Can I Get a Witness?

What a day! While the inspectors (see yesterday’s posting) commanded the teachers’ attention, focusing on achieving the perfect curriculum wrapped up in a standardized ribbon, they all missed the real deal that was going on outside their door. Like the 4-year olds I was singing with: “Okay, let’s see who is a good rhymer. Sing out your answer!”

“Oh my, I want a piece of _______.”

“Cheese!!!!” shouted the three girls in the front row, with photographer smiles to match.

“Very nice. But remember it has to rhyme. Let’s try again.”

“Oh my, I want a piece of _______.”

“Cheese!!!!” they all now shouted in unison.

I could see I needed to change my strategy. “Hmm. Okay, let’s try this.”

“Oh, please. I want a piece of ________.”

You guess it. “Pie!” they shouted out.

Kids. You gotta love ‘em.

And the inspectors missed it.

On to the Funga Alafia welcoming song and the invitation to dance one at a time in the middle with all copying. The feisty kid who was restless and unfocused during the other songs now jumped in the middle and tore up the dance floor.

And the inspectors missed it.

Then the 7th grade and the Cookie Jar game. New to most of them, but they learned quickly and we had the three-circle semi-finals, followed by the 6-person final, with promise of an ice cream sundae if any of them beat me. “But we don’t have sundaes in London!” one American student informed me. “Well, I’ll make you one then.” Out they went one by one until just Shannon and I remained. The 25 middle-schoolers gathered around in pin-drop silence. What drama! Of course, I won within two rounds, but still Shannon was proud to be the 7th Grade Cookie Jar Student Champion of the Day.

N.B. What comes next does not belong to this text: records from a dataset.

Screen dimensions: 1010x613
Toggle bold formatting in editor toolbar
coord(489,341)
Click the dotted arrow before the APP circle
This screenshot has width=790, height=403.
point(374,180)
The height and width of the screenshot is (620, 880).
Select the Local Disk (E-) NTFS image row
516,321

And the inspectors missed it.

There were the 4th grade recorder students who mastered a Philippine melody in 25 minutes, the 2nd grade kids joyfully dramatizing Old Man Mosie and then finding it on the xylophones, the 6th grade kids improvising on a Renaissance harmonic pattern with tubas, trombones, trumpets, French horns, saxophones, flutes, clarinets, violins, guitars and xylophones. Then another group showing their knowledge of geography, fruits, musical instruments, movie stars and more in the Concentration Game (they knew much more about stores then classical or jazz musicians) and ending by singing a Calypso song about all the nations that love bananas.

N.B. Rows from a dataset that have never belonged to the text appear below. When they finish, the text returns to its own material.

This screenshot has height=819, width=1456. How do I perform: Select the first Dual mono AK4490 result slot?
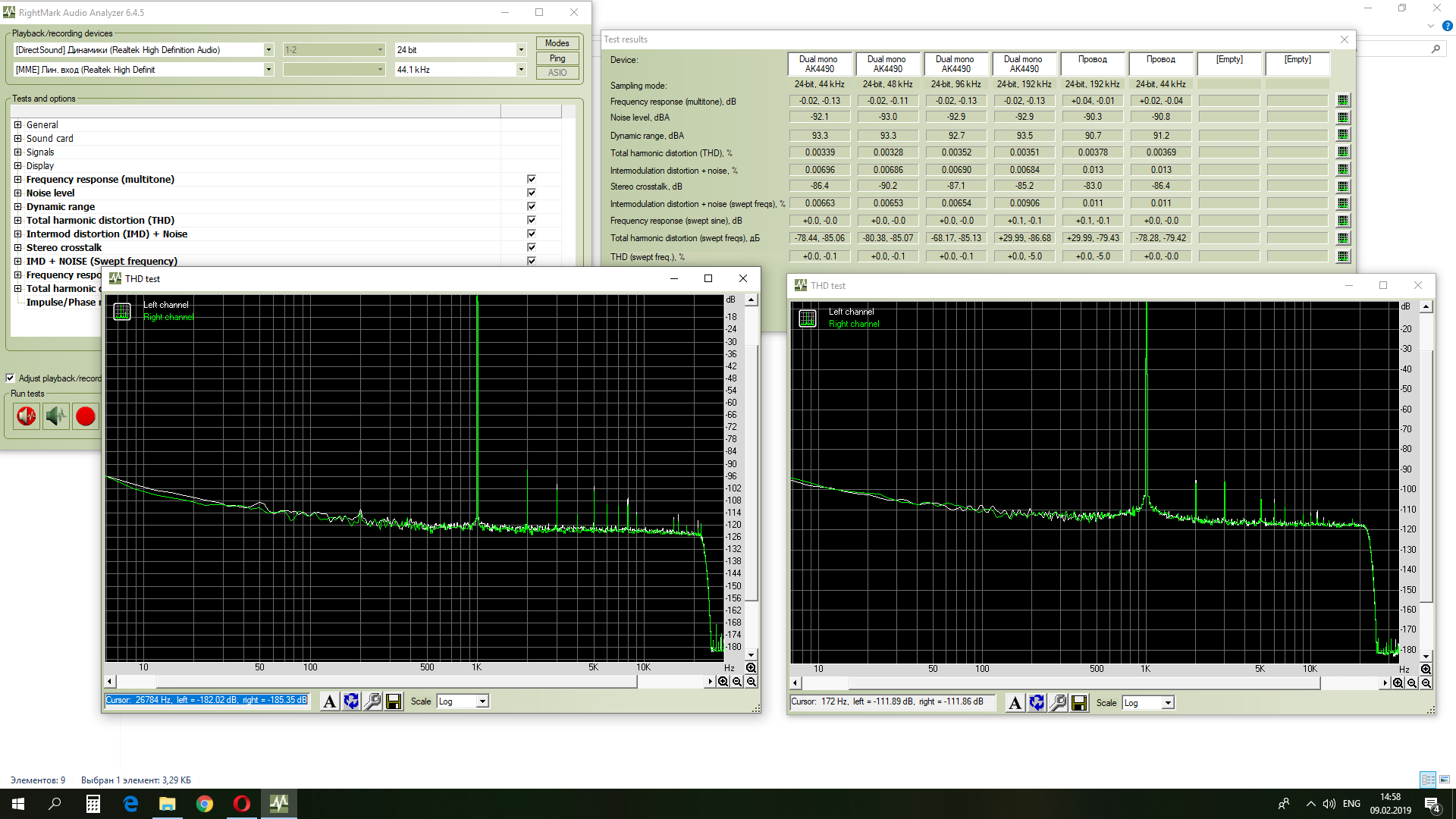click(819, 64)
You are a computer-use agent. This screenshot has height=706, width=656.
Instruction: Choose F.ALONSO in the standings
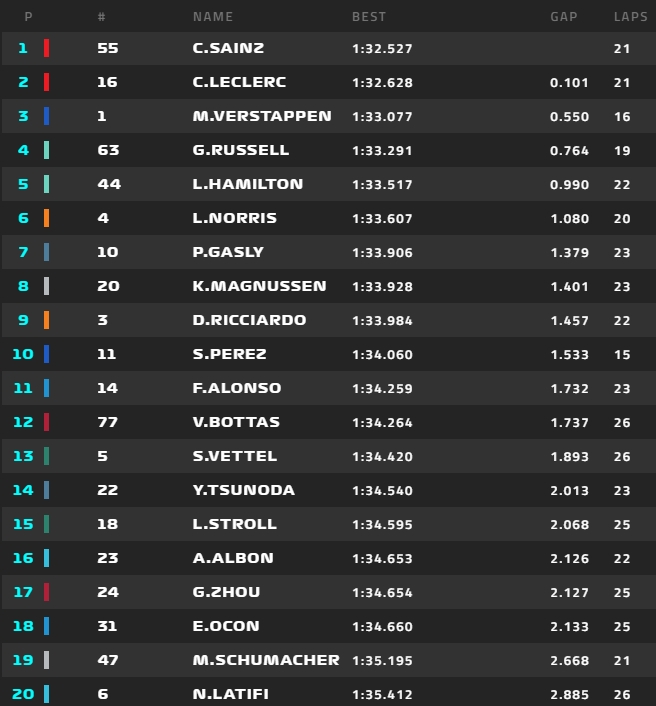coord(236,388)
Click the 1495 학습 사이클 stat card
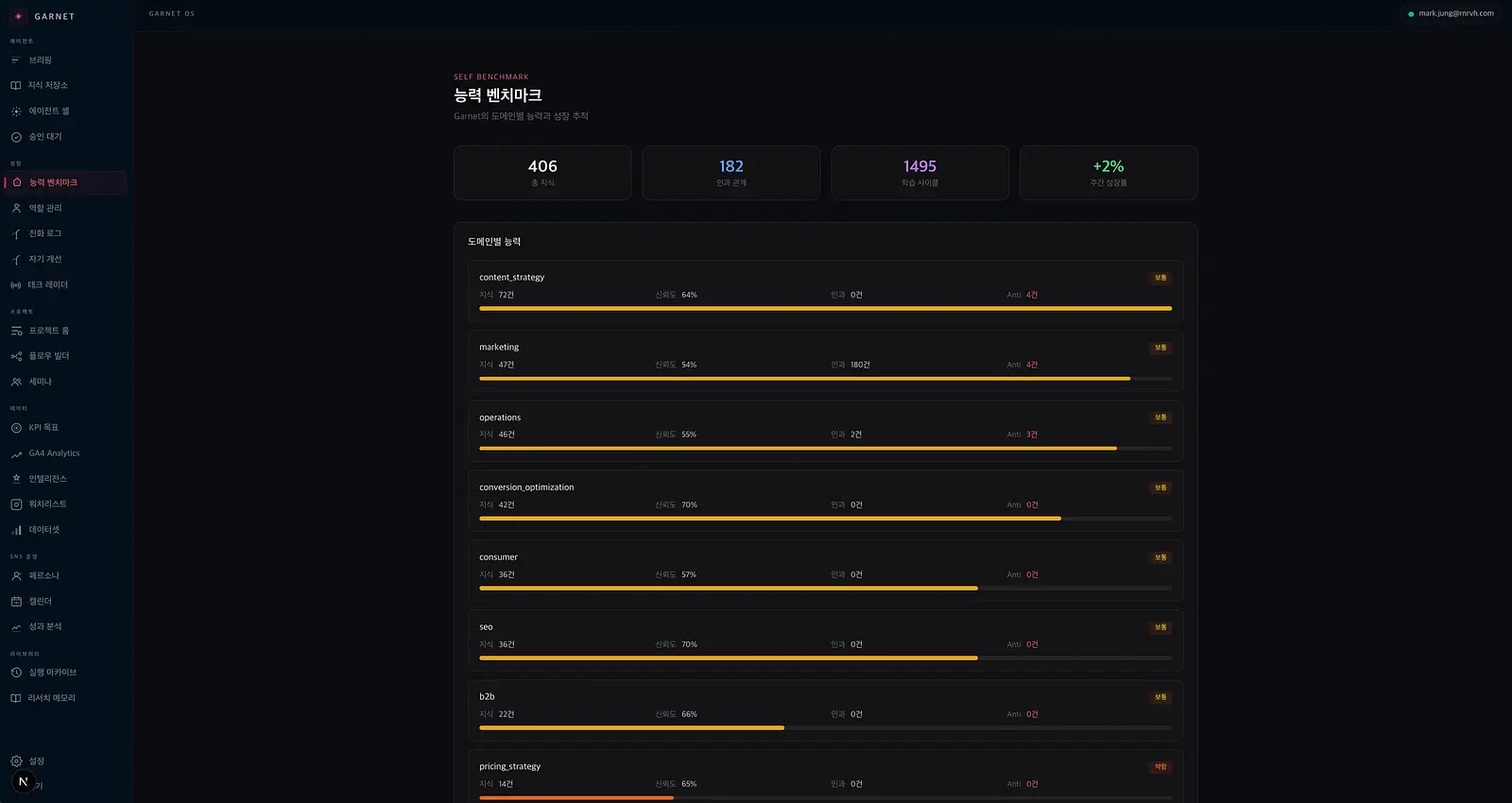Screen dimensions: 1512x803 click(x=919, y=173)
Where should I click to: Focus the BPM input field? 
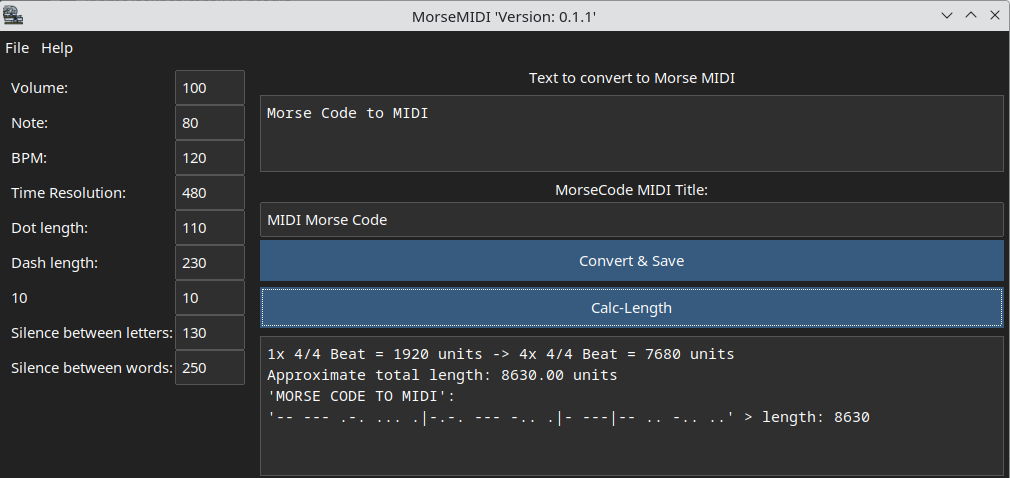tap(210, 158)
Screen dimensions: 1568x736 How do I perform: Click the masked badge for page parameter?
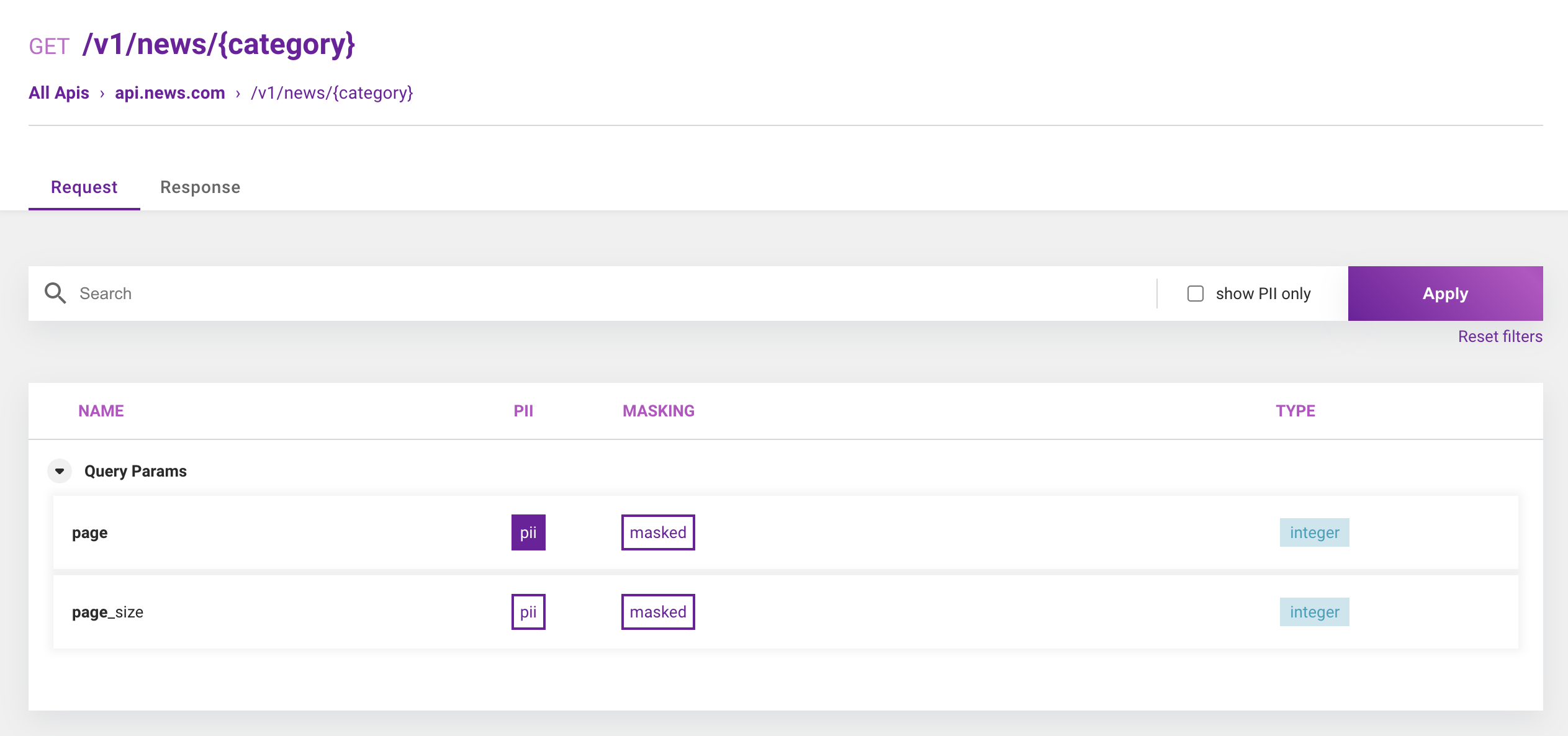pos(657,532)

And you got it—the inspectors missed it.

I’m like the kid on the playground shouting to the grown-ups “Watch me!” and they’re checking their stupid text messages. Or more accurately, the teacher in the musical playground shouting to the people walking by to come in and watch the children. You would think that I would just accept by now that the world is mostly obsessed with the wrong things and constantly missing the miracles at their fingertips.

But I don’t. I find myself unsatisfied to be the only witness to the joy and humor and insight that come out of the mouths of babes and frustrated that more people are not peeking in the door. And yet more frustrated when they do peek in and don’t get it.

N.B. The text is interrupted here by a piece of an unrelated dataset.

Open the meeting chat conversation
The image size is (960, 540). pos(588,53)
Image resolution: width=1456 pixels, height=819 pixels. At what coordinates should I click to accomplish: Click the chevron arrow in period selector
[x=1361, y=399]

If they did open themselves up to truly seeing what’s going on and what’s possible, it would mean changing their life. Once you commit yourself to a life pitched at the miraculous, you’re vulnerable to all the grief and loss and disappointment that lives in the same room as the joy and exultation. Better to lower the bar and just get through, don’t ask so much of the world, don’t set yourself up for failure by trying to change it. Something I seem to be congenitally incapable of.

Meanwhile, it’s okay to go off on my feisty rants, but also time to hold my own feet to the fire and consider all the miracles I’m missing each day. Like the muted red sun setting through the fall-leaved trees on the school’s expansive grounds. 

I hope the inspectors noticed it too.